El presidente Abelardo de la Espriella informó que su administración emprenderá acciones jurídicas frente a las versiones que apuntan a contactos entre integrantes del Gobierno y el Clan del Golfo. El anuncio se dio luego de que circularan reportes periodísticos sobre esos presuntos acercamientos, que el Gobierno ha tenido que desmentir y aclarar en varias ocasiones.
De la Espriella insistió en que la ofensiva no busca condenar a nadie por anticipado. “El objetivo no es anticipar responsabilidades, sino garantizar que cualquier señalamiento sea analizado mediante mecanismos previstos por la ley”, señaló, según recogió el portal Colombia.com. Con esa frase, el Presidente buscó separar la decisión política de la investigación judicial.
El Clan del Golfo, también conocido como Autodefensas Gaitanistas de Colombia, es la mayor organización criminal del país. Nació tras la desmovilización de las Autodefensas Unidas de Colombia y ha sido objeto de procesos de sometimiento y de operaciones militares simultáneas. Cualquier conversación con ese grupo suele generar fuertes controversias políticas y jurídicas.
En el último año, distintos sectores habían pedido al Ejecutivo aclarar si se adelantaban diálogos formales o contactos exploratorios con esa estructura. El Gobierno respondió, en su momento, que las reuniones con grupos armados se rigen por protocolos y que se prohíbe cualquier entendimiento con organizaciones dedicadas al narcotráfico. Las nuevas denuncias reavivan esa discusión.
La ofensiva jurídica anunciada por el Presidente abre al menos dos frentes. El primero es interno: ordenar una revisión dentro del propio Gobierno para determinar si hubo funcionarios que incurrieron en contactos no autorizados. El segundo es institucional: impulsar que la Fiscalía y los órganos de control competentes evalúen las pruebas disponibles y, si es del caso, abran investigaciones formales.
Para la ciudadanía, el caso tiene implicaciones directas. Si se confirman los contactos, se pondría en duda la política de seguridad y de lucha contra el narcotráfico que el Gobierno ha presentado como prioritaria. También se reabriría el debate sobre los límites de la llamada “paz total” y sobre el papel que distintos sectores del Estado han jugado en acercamientos con grupos armados.
Desde la oposición, distintas voces han reclamado la creación de una comisión investigadora en el Congreso que revise los señalamientos. Sectores cercanos al Gobierno han defendido la transparencia del Ejecutivo y han pedido que las versiones se contrasten antes de formular acusaciones. El tema promete escalar en el debate legislativo de las próximas semanas.
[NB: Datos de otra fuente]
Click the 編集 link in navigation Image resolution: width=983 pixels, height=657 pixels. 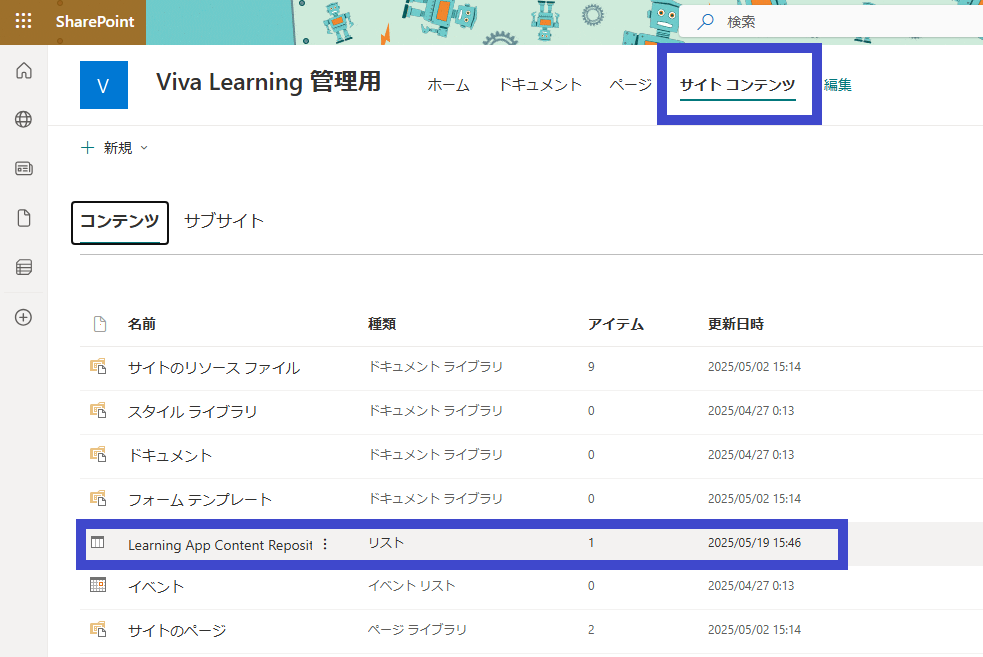click(838, 85)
Por ahora, el Gobierno insiste en que la verdad se establecerá por los caminos institucionales. De la Espriella llamó a la calma y pidió no caer en condenas mediáticas sin pruebas. Queda pendiente conocer el contenido exacto de las denuncias, la respuesta de los organismos de control y si la Fiscalía abre o no una investigación formal en los próximos días.
Colombia.com fue el medio que publicó las declaraciones del Presidente sobre esta ofensiva jurídica. La fuente consultada por este Observatorio ciudadano es la nota titulada “De la Espriella anuncia ofensiva jurídica por presuntos contactos del Gobierno con el Clan del Golfo”, publicada en ese portal.